• [Problem description]
Pick out each line in these entries that contains the string "computer".

+-------+

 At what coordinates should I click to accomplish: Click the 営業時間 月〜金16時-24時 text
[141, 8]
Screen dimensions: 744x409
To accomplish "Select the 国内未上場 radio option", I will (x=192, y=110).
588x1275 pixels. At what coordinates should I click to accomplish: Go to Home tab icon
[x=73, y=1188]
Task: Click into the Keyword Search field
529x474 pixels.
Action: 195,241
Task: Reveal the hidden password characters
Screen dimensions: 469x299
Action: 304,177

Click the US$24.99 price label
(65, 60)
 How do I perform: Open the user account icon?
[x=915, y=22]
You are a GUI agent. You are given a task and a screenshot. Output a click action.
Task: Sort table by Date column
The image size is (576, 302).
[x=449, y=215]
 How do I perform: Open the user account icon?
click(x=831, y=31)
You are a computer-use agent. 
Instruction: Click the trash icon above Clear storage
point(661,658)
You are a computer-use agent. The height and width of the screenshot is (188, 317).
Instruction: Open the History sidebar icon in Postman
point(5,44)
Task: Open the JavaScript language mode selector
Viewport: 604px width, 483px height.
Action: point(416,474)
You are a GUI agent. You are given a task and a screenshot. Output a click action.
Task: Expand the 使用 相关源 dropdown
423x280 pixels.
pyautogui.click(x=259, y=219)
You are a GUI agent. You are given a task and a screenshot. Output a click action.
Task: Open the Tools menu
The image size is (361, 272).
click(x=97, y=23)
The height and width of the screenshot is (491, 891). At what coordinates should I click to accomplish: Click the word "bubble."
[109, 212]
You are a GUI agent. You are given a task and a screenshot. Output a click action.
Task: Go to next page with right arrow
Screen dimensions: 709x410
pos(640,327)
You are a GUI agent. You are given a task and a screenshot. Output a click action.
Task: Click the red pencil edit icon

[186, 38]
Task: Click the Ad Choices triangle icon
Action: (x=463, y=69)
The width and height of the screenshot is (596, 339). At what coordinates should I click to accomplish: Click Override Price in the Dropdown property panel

+-------+

• [Your solution]
You are a computer-use agent. 
You are a computer-use agent. The height and width of the screenshot is (188, 317).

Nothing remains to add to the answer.